In 2015, McKean worked with Bill Mitchell and the Wildworks Theatre Company again to create Wolf’s Child, a site specific outdoor play, for the Norfolk Theatre Festival. Dave wrote the script and lyrics, and is currently compiling the footage into a new feature film. He also wrote the story, lyrics and created films for the Manchester Jazz/Literature Festival commission An Ape’s Progress, with Iain Ballamy and poet Matthew Sweeney.

In 2016, Dave wrote and illustrated Black Dog: the Dreams of Paul Nash. This book and accompanying performance work, was a commission by the 14-18Now Foundation, The Imperial War Museum, The Lakes International Comic Art Festival and On a Marché Sur la Bulle. It was published as an artists edition in the UK, and worldwide by Dark Horse Publishing and Glénat. McKean transferred the book to a series of projections, and wrote an hour’s worth of orchestral music and songs. This performance occurred at the Somme Memorial in Amiens, and, after several festival performances, at the Tate Britain opening of Nash’s retrospective.

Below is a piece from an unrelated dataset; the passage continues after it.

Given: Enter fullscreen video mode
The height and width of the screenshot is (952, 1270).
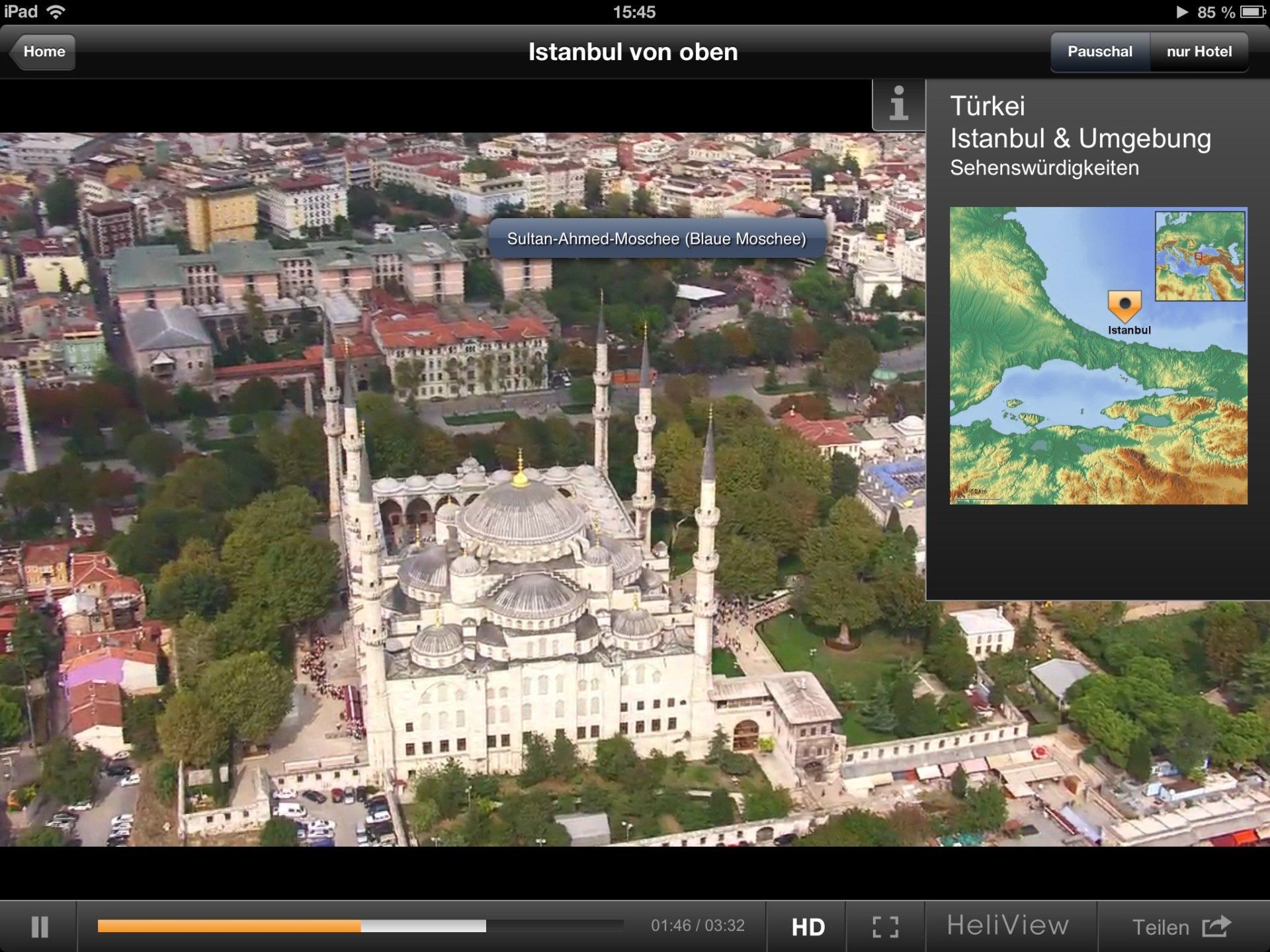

Recent book projects include Caustic, a collection drawings inspired by silent erotic cinema, Colorado Kid (Stephen King), I Am legend (Richard Matheson), Joe Quinn’s Poltergeist (David Almond), Postcard from Venice (sketchbook), and Apophenia (art book).

McKEan is currently finishing a book of paintings inspired by silent cinema (Nitrate), more travel sketchbooks (Prague, Tenerife and Naples) and a couple of new graphic novels (Caligaro and Raptor). Also, illustrated books by Joe Hill (Full Throttle) and Dostoyevsky (Crime and Punishment).

He lives on the Isle of Oxney in Kent, England with his wife, studio manager and musician, Clare.